◆ Source ◆

Growth has also been driven by what Netflix describes as “content connoisseurs”. Wanting to avoid expensive cable or satellite multichannel “bundles”, these tastemakers previously sourced high-quality content wherever they could find it, often illegally. According to a Netflix insider, these influencers came to the firm early and helped it grow, by telling their friends on social media what they were watching.
But it’s really in the area of data mining that Netflix has been able to leverage both first-mover advantage and technological edge. Personalised recommendations, for instance, save viewers from having to sift through hundreds of titles in the Netflix catalogue as they search for something to watch. Similarly, the tool means the service isn’t restricted to offering members its latest or most popular content. It uses data to find an individual viewer’s Netflix “doppelganger” — someone, who could be anywhere where the platform is available, who also feasts on weekend binges of The Walking Dead and maybe an episode or two of Orange Is the New Black, plus wildlife documentaries on Sundays. Netflix analyses the titles a doppelganger has watched that the first viewer hasn’t and offers those. This sort of personalisation is always iterating, Hunt says. From 2007 to 2009, Netflix held open competitions to crowdsource improvements to its predictive ratings algorithms, which resulted in the award of $1 million (£600,0000) to a team that devised an algorithm named “Pragmatic Chaos” (although it was never implemented).

◆ Data lines ◆
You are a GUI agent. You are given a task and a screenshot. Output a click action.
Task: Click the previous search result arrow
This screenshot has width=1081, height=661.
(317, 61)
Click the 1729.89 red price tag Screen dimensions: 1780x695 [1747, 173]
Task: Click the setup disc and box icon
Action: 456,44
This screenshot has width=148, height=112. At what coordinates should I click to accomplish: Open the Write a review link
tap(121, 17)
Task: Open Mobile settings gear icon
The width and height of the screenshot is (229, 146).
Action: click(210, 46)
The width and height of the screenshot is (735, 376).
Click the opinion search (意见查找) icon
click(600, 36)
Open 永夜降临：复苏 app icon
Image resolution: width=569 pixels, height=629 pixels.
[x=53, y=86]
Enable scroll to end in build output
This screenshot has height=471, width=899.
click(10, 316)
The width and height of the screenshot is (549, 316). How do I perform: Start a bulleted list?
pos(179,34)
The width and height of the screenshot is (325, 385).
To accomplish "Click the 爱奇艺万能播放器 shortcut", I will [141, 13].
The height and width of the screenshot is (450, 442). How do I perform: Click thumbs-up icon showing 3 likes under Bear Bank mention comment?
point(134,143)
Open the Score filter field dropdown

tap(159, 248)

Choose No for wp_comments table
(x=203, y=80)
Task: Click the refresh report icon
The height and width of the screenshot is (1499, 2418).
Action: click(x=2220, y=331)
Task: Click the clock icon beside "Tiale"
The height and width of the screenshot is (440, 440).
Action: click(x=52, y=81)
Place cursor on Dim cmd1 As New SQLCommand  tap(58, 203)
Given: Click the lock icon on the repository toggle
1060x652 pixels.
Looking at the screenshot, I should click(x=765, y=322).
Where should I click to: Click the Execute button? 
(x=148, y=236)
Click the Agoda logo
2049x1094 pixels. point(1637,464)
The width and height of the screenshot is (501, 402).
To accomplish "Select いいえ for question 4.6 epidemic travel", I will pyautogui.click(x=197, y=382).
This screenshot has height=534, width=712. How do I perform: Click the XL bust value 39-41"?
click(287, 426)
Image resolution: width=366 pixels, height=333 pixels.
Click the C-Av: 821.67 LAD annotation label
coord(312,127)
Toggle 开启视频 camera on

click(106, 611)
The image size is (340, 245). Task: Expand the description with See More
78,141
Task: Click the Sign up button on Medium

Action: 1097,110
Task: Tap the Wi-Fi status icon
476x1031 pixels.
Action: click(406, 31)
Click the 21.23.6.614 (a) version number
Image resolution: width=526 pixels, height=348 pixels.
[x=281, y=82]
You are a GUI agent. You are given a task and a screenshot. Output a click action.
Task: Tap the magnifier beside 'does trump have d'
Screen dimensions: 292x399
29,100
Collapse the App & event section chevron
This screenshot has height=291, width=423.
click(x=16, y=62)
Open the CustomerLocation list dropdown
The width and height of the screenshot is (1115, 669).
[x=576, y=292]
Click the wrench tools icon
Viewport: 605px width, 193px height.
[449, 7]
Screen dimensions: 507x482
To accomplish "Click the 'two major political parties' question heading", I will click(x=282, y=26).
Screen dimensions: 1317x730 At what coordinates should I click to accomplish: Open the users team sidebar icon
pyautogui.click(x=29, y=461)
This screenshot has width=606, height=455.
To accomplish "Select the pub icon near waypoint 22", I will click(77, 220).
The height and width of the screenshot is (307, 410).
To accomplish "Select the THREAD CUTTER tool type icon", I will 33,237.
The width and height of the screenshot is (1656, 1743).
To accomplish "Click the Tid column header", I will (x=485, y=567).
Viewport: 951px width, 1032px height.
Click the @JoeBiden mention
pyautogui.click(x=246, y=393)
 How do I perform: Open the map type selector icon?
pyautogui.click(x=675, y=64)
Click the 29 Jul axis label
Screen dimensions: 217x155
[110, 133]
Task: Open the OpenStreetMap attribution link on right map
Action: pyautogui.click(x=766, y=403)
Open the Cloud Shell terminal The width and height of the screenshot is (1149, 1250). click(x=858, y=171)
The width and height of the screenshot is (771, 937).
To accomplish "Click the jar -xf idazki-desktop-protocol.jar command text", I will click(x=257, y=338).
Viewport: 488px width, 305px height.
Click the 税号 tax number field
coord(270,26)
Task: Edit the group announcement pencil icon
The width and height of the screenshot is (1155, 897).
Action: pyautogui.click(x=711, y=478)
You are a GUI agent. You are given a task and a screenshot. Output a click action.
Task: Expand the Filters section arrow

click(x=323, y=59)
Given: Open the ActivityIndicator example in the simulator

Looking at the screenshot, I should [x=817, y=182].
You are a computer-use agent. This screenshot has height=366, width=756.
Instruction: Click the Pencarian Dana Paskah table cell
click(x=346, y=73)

◆ Short exercise ◆
Retype the Netflix passage above between "Growth has also" and "they were watching.", inclusive.

◆ Solved problem ◆
Growth has also been driven by what Netflix describes as “content connoisseurs”. Wanting to avoid expensive cable or satellite multichannel “bundles”, these tastemakers previously sourced high-quality content wherever they could find it, often illegally. According to a Netflix insider, these influencers came to the firm early and helped it grow, by telling their friends on social media what they were watching.